Le groupe lobbyiste madrilène, Action and Communication on the Middle East [Action et Communication sur le Moyen Orient], ou ACOM, a fait cette déclaration ce week-end en commentant les dizaines de graffitis retrouvés le 4 octobre dans les sites juifs de la ville de Toledo. Deux jours après cette découverte, la police a arrêté une personne de 32 ans, indique le site lavanguardia.com.

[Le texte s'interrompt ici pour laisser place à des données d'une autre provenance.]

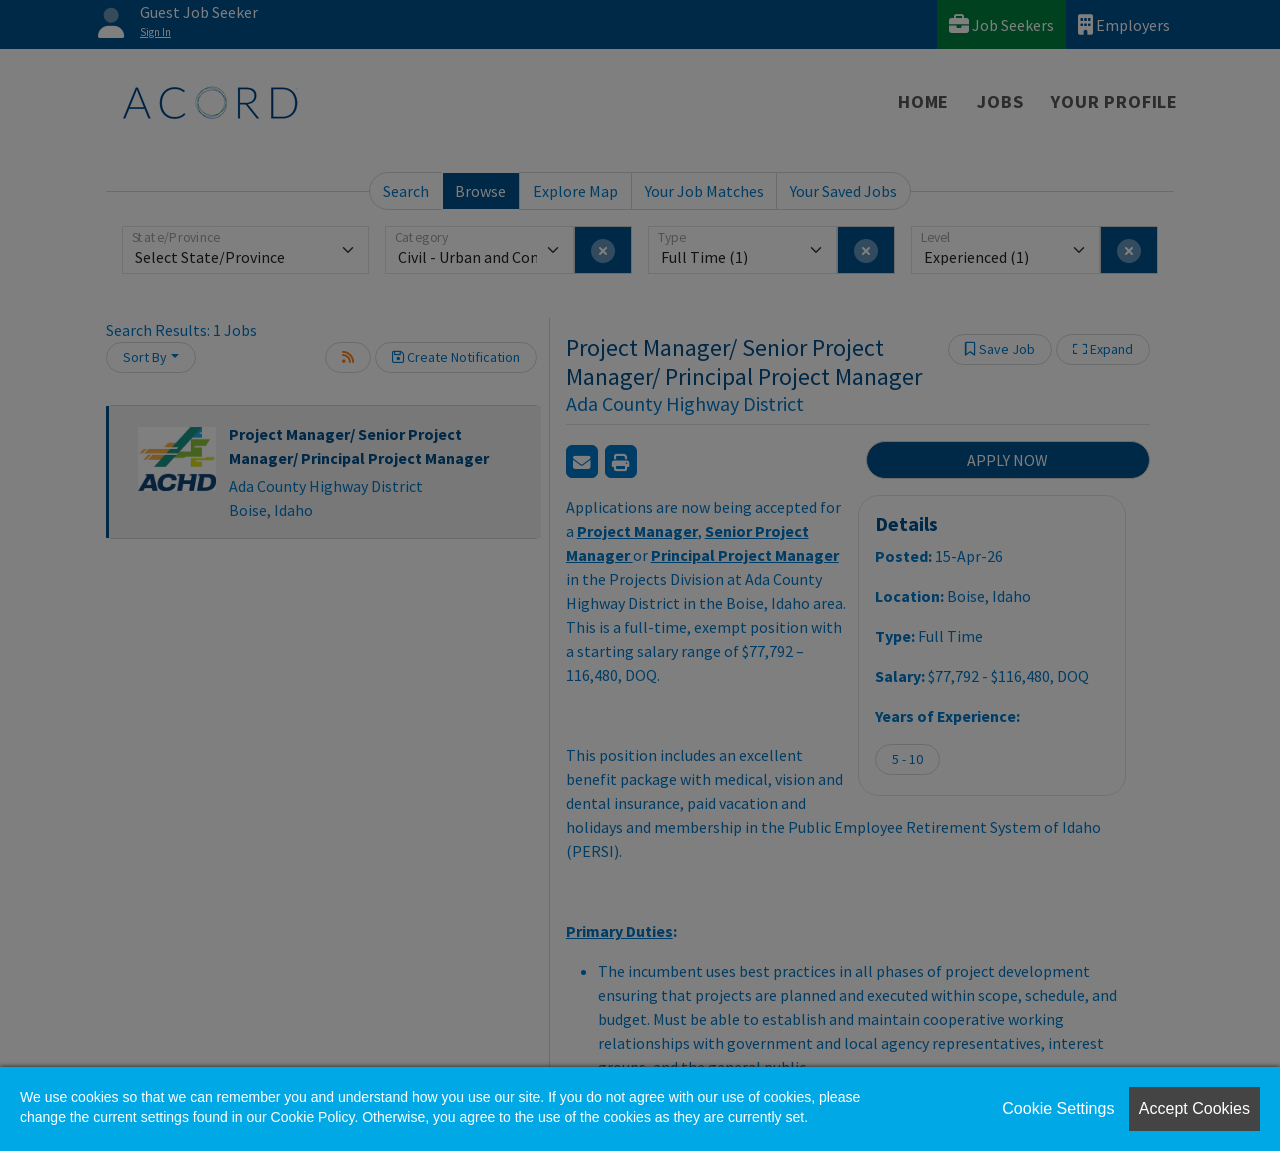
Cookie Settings (1058, 1108)
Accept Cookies (1194, 1108)
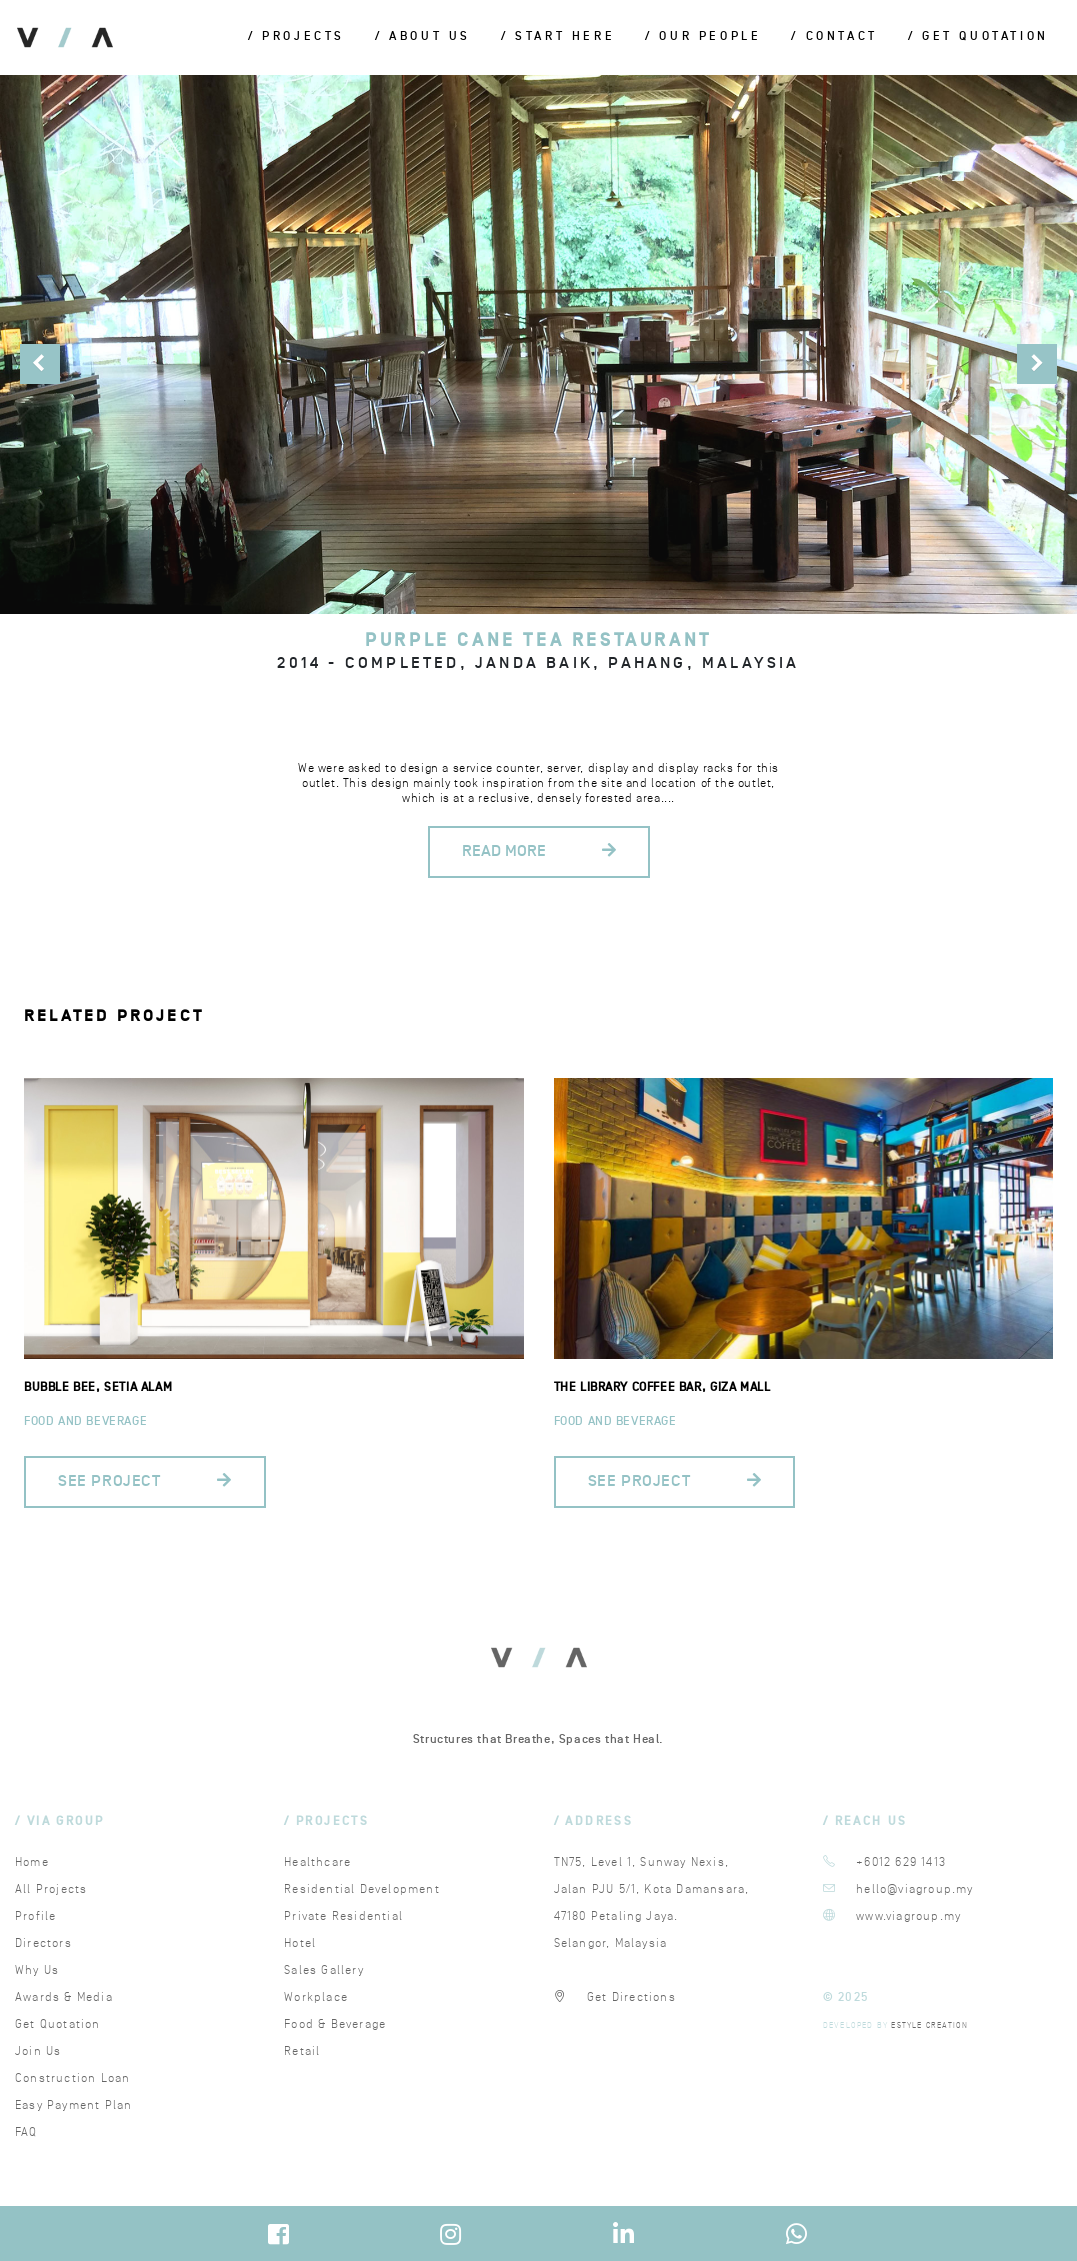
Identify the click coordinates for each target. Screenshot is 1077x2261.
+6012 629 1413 (901, 1862)
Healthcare (317, 1862)
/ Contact (834, 37)
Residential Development (362, 1889)
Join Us (38, 2051)
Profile (35, 1916)
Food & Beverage (335, 2024)
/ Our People (703, 37)
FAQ (26, 2132)
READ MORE (539, 851)
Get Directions (631, 1997)
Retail (302, 2051)
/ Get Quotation (978, 37)
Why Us (37, 1970)
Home (32, 1862)
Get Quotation (58, 2024)
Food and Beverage (85, 1421)
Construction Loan (72, 2078)
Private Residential (343, 1916)
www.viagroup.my (908, 1916)
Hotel (300, 1943)
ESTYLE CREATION (929, 2025)
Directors (43, 1943)
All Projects (51, 1889)
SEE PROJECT (145, 1481)
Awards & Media (64, 1997)
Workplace (316, 1997)
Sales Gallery (324, 1970)
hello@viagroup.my (914, 1889)
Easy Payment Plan (73, 2105)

« La couverture médiatique espagnole de la dernière guerre de Gaza et du conflit israélien en général a encouragé de telles actions », a affirmé Daniel Fernandez d’ACOM dans une déclaration publiée vendredi. « La couverture médiatique de la télévision publique et l’ignorance de l’Espagne sur Israël pourraient permettre d’inciter n’importe qui à agir de manière haineuse ».

Les articles sur le vandalisme de Toledo n’identifient pas le suspect ou ne donnent aucune précision sur ses motivations. On ne sait pas si ses actions ont un rapport avec Israël.

Au pied de la statue de Samuel Levi Abulafia, fondateur de la synagogue El Transito à Toledo au 14ème siècle, on pouvait lire « pas de Juifs ! ». Il y avait à côté le signe du dollar dessiné. Abulafia, ou Samuel Levi, avait la fonction de trésorier auprès de Pierre Premier de Castille, fonction qu’il a gardée jusqu’à sa mort en 1360 à Séville où il a été torturé à cause d’une fausse accusation de trahison.

En juillet, la communauté juive de Madrid a affirmé qu’elle poursuivrait l’auteur espagnol, Antonio Gala, qui, le 23 juillet, a publié une opinion dans le quotidien El Mundo, où il citait les attaques israéliennes sur Gaza pour justifier l’expulsion de la communauté juive aux 15ème et 16ème siècles, et d’autres atrocités commises envers les Juifs.

Le mois dernier, 100 célébrités espagnoles, dont Pedro Almodovar, Javier Bardem et Pénélope Cruz ont signé une lettre ouverte qui accusait Israël de commettre un génocide à Gaza.

Moins de 100 Juifs vivent actuellement à Toledo. Avant l’Inquisition, Toledo abritait la plus grande communauté juive de la Péninsule ibérique.